BACKGROUND: Children with autism have a significantly lower quality of life compared with their neurotypical peers. While multiple studies have quantified the impact of autism on health-related quality of life (HRQoL) through standardized surveys such as the PedsQL, none have specifically investigated the impact of syndromic autism spectrum disorder on childrens HRQoL or on family quality of life. Here we evaluate HRQoL in children diagnosed with three syndromic Autism Spectrum Disorders (ASDs): Phelan-McDermid syndrome (PMD), Rett syndrome (RTT), and SYNGAP1-related intellectual disability (SYNGAP1-ID).
METHODS: A standardized online Pediatric Quality of Life Inventory (PedsQL 4.0) survey and the Beach Center Family Quality of Life Scale (FQOL) were administered to caregivers of children with PMD (n= 213), RTT (n= 148), and SYNGAP1-ID (n= 30). The PedsQL 4.0 measures health-related quality of life in four dimensions: physical, emotional, social and school. The Beach Center Family Quality of Life Scale measures five dimensions: family interaction, parenting, emotional well-being, physical/material well-being and disability-related support.

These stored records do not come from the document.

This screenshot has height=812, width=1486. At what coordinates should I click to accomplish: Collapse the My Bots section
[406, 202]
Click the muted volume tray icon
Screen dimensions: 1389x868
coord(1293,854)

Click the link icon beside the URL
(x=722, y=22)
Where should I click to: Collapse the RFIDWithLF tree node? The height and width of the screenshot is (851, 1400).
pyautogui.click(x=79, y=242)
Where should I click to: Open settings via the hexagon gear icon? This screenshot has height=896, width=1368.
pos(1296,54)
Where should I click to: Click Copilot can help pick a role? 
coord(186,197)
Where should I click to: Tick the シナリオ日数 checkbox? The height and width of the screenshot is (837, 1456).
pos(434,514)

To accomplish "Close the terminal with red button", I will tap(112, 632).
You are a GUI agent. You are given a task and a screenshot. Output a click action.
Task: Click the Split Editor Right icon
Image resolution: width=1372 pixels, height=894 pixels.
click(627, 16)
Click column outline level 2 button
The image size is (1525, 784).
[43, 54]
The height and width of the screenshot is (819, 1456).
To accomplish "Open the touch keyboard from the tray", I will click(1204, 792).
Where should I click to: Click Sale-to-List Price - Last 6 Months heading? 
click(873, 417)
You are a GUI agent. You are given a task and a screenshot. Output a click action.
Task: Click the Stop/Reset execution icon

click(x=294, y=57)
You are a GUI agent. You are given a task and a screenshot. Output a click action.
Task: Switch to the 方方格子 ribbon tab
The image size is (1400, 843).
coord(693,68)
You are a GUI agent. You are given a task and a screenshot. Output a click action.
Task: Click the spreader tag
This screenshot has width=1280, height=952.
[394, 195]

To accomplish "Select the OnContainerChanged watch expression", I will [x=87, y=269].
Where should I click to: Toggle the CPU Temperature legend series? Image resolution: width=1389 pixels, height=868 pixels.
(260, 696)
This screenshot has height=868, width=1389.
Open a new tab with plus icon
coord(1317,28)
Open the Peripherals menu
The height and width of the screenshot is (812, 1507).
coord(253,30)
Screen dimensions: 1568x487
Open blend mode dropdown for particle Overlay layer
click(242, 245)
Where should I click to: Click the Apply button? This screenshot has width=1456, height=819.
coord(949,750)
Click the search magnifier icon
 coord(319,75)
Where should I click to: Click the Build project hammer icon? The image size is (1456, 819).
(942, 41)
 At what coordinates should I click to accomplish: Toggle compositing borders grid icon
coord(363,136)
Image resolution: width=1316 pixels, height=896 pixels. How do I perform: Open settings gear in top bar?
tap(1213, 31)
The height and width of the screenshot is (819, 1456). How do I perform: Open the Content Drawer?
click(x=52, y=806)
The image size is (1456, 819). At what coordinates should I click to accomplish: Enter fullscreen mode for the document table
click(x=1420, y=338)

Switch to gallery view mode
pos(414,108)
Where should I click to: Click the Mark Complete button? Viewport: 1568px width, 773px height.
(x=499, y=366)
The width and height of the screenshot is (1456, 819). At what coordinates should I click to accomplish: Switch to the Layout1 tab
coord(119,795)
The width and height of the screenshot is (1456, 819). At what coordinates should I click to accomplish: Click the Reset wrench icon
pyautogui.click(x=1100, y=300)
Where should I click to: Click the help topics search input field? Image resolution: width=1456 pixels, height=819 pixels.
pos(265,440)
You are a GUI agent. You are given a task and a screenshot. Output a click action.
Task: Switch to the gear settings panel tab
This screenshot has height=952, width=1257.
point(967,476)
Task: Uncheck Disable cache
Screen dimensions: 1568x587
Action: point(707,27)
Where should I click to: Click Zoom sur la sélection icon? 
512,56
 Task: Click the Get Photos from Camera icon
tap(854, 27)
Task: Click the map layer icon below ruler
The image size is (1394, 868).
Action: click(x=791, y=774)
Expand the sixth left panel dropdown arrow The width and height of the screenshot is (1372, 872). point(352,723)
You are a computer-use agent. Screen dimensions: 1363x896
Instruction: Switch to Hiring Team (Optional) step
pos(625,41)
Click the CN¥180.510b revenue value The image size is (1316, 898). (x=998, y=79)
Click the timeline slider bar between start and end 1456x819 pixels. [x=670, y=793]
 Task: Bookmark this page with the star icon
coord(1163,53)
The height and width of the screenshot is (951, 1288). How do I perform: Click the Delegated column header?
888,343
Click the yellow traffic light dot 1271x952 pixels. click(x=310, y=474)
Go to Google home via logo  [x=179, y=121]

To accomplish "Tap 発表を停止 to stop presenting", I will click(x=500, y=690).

RESULTS: For the PedsQL, the most severely impacted dimension in children with syndromic autism was physical functioning. In comparing individual dimensions among the genetically-defined syndromic autisms, individuals with RTT had significantly worse physical functioning, emotional and school scores than PMD. This finding is congruent with the physical regression typically associated with Rett syndrome. Strikingly, syndromic autism results in worse quality of life than other chronic disorders including idiopathic autism.
CONCLUSIONS: The reduced HRQoL for children with syndromic autism spectrum disorders relative to other chronic childhood illnesses, likely reflects their lack of targeted therapies. This study demonstrates the utility of caregiver surveys in prioritizing phenotypes, which may be targeted as clinical endpoints for genetically defined ASDs.